You don’t often get to walk up the Victoria and Albert museum steps following quotes from leading activists such as Martin Luther King Jr.
When you reach the top, there are two large mosaics made up of the high points in class struggle during the last 15 years.
One says “History is a Weapon”, the other “Power to the People”.
And that’s really what the exhibition’s aim is. It focuses on the movements that have sought to bring about radical changes.
Their creativity is held up, such as the subversive art collective Orange Alternative in 1980s Poland and the more recent Italian students’ “Book Bloc”.
The exhibition is quite engaging, with its own interactive iPad app.

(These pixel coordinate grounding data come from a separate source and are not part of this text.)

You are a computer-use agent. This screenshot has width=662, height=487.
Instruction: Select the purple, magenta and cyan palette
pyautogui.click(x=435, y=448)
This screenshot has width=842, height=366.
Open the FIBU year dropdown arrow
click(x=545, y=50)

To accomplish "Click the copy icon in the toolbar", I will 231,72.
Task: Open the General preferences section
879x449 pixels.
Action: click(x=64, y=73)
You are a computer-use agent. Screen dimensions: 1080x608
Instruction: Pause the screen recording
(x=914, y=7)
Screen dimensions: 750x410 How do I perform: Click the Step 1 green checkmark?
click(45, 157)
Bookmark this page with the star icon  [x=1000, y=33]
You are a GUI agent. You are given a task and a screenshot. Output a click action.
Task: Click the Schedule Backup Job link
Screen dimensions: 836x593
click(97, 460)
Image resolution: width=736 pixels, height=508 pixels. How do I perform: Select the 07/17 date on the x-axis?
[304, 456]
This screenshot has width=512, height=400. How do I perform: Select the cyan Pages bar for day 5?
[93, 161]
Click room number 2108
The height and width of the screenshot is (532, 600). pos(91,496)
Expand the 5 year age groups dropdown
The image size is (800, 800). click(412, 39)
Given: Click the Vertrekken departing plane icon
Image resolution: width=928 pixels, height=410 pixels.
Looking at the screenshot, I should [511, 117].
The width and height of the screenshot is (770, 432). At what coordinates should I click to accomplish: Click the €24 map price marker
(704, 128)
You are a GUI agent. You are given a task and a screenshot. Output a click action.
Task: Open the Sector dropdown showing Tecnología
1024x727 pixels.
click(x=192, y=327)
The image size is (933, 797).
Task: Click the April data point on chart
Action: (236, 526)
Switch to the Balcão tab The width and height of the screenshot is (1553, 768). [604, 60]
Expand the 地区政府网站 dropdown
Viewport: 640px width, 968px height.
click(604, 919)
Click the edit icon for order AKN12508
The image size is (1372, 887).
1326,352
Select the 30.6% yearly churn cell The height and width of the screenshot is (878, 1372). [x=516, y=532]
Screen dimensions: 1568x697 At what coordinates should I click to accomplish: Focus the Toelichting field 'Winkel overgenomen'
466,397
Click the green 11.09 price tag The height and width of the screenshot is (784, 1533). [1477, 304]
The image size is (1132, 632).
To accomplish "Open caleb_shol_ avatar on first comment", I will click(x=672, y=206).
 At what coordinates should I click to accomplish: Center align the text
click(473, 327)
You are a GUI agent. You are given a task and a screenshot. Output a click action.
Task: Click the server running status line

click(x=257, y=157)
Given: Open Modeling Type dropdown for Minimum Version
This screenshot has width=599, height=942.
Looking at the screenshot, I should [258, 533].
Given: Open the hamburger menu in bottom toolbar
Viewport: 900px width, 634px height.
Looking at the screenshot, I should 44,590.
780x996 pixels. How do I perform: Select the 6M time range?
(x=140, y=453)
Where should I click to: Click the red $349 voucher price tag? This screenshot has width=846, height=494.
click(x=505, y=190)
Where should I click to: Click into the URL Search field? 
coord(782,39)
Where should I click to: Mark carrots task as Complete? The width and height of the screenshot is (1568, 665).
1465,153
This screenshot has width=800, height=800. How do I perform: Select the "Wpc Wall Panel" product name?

It highlights brutal working conditions through interviews with activists. A Syrian film and play plots the struggle against dictator Bashar al-Assad.
As you walk among a collection of “disobedient objects” from 1979 to today, there is a sense of a global protest with objects from across the world.
There are objects from the other side of the world that show snippets of resistance which otherwise would have been forgotten.
When we reach the 21st century they explode into a multitude of dots.
This brings to the fore the idea of the DIY protest.
The exhibition is clearly inspired by anti-capitalist movements. It presents the spontaneity and creativity of protest and what can be achieved.
Yet it also falls short, by brushing over what can really tear down capitalism and unleash our creative potential—working class struggle.